[Stored data entries]
+===+

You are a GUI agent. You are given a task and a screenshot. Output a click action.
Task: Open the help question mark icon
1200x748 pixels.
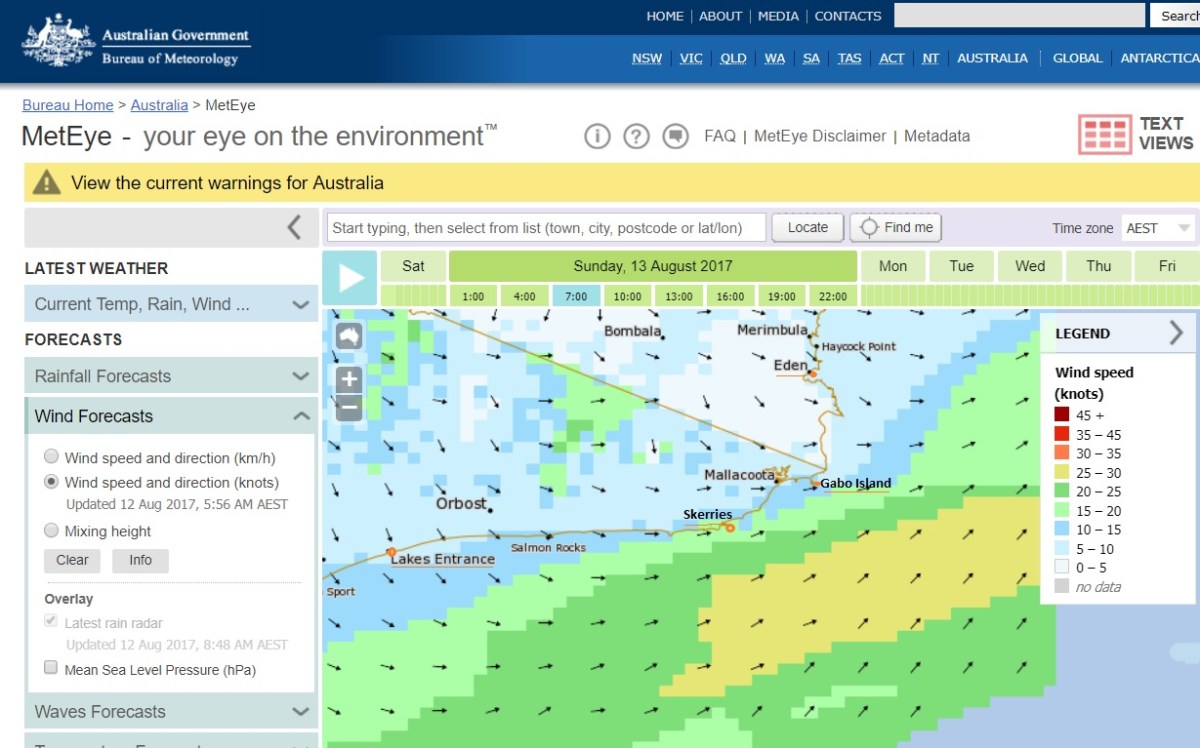point(636,136)
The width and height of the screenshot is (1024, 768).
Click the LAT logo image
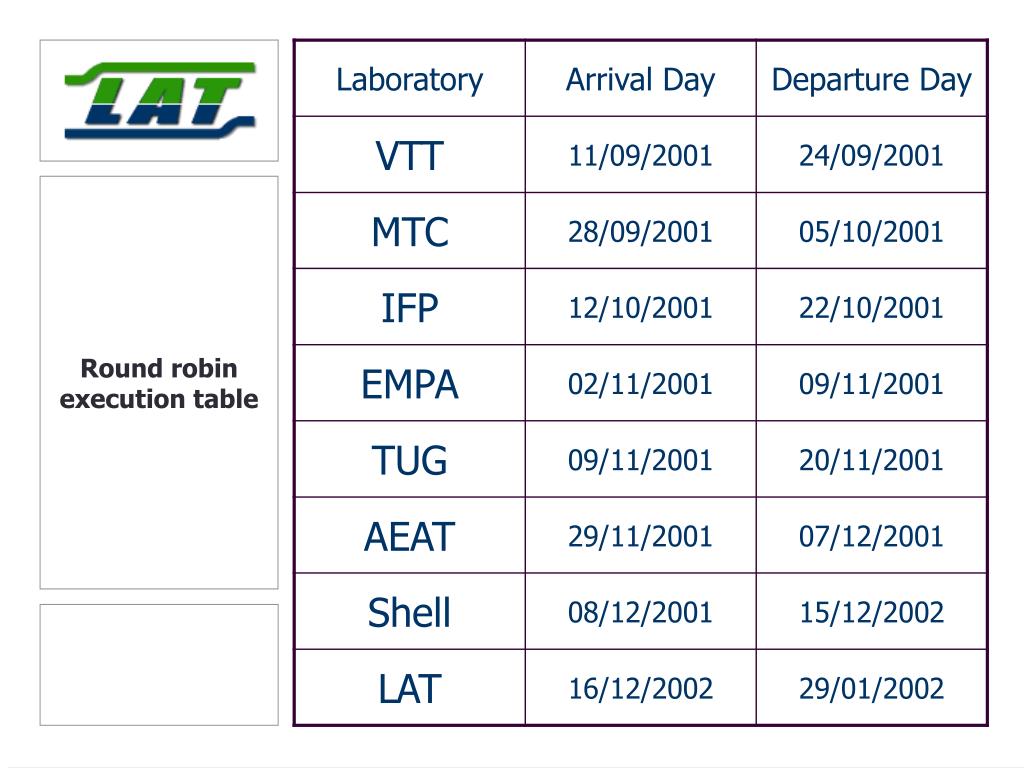[159, 101]
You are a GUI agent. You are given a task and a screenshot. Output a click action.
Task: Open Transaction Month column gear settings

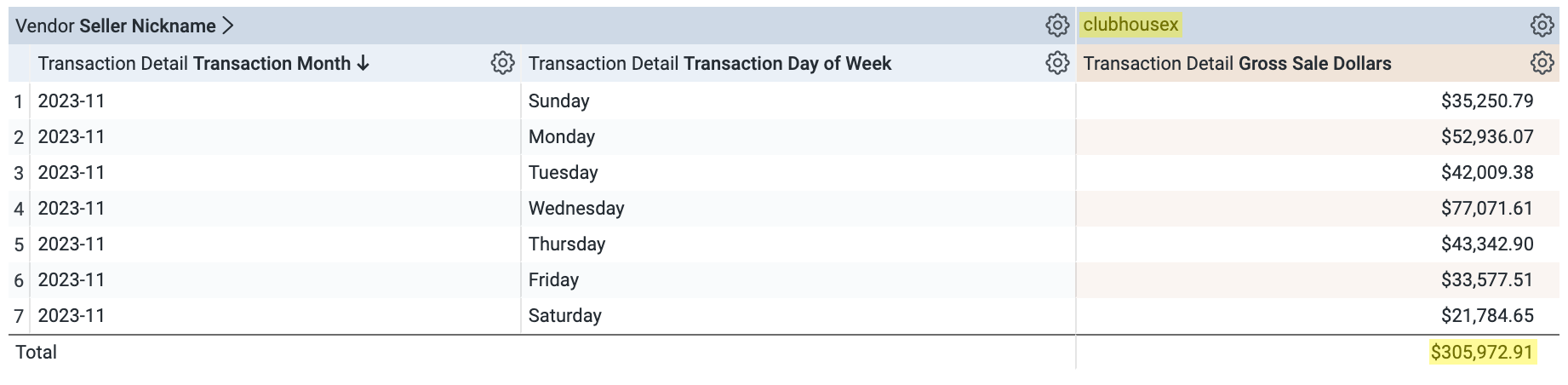pos(502,63)
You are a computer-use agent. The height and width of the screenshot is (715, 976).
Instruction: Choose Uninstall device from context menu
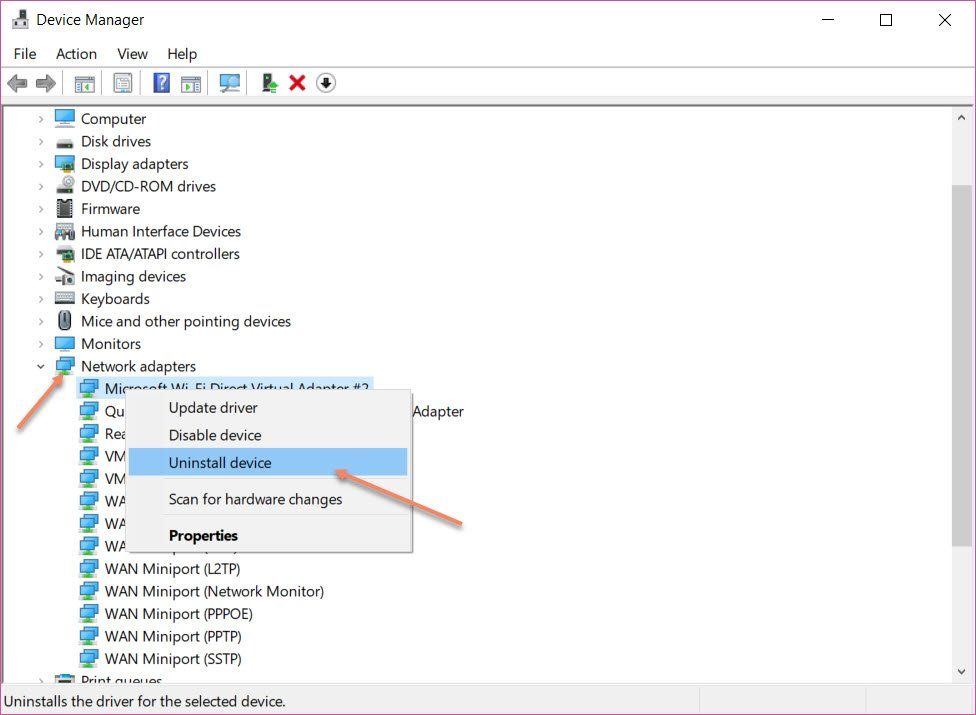[220, 462]
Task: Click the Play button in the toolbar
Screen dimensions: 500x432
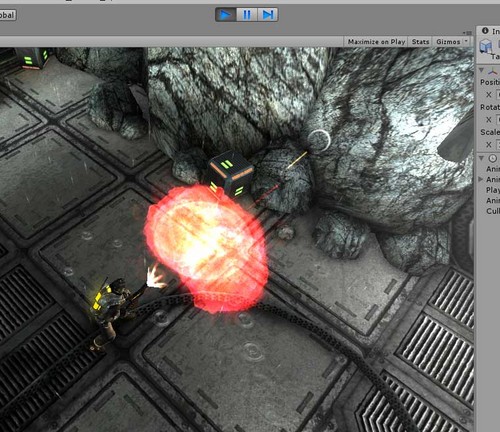Action: [x=226, y=15]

+===+

The records above need to be reproduced exactly, with all images omitted.

You are a GUI agent. You are given a task and a screenshot. Output a click action.
Task: Open the help question mark icon
1200x748 pixels.
point(636,136)
The width and height of the screenshot is (1024, 768).
Click the LAT logo image
[159, 101]
You are a GUI agent. You are given a task and a screenshot. Output a click action.
Task: Open Transaction Month column gear settings

pos(502,63)
You are a computer-use agent. The height and width of the screenshot is (715, 976).
Instruction: Choose Uninstall device from context menu
[220, 462]
Task: Click the Play button in the toolbar
Screen dimensions: 500x432
Action: [x=226, y=15]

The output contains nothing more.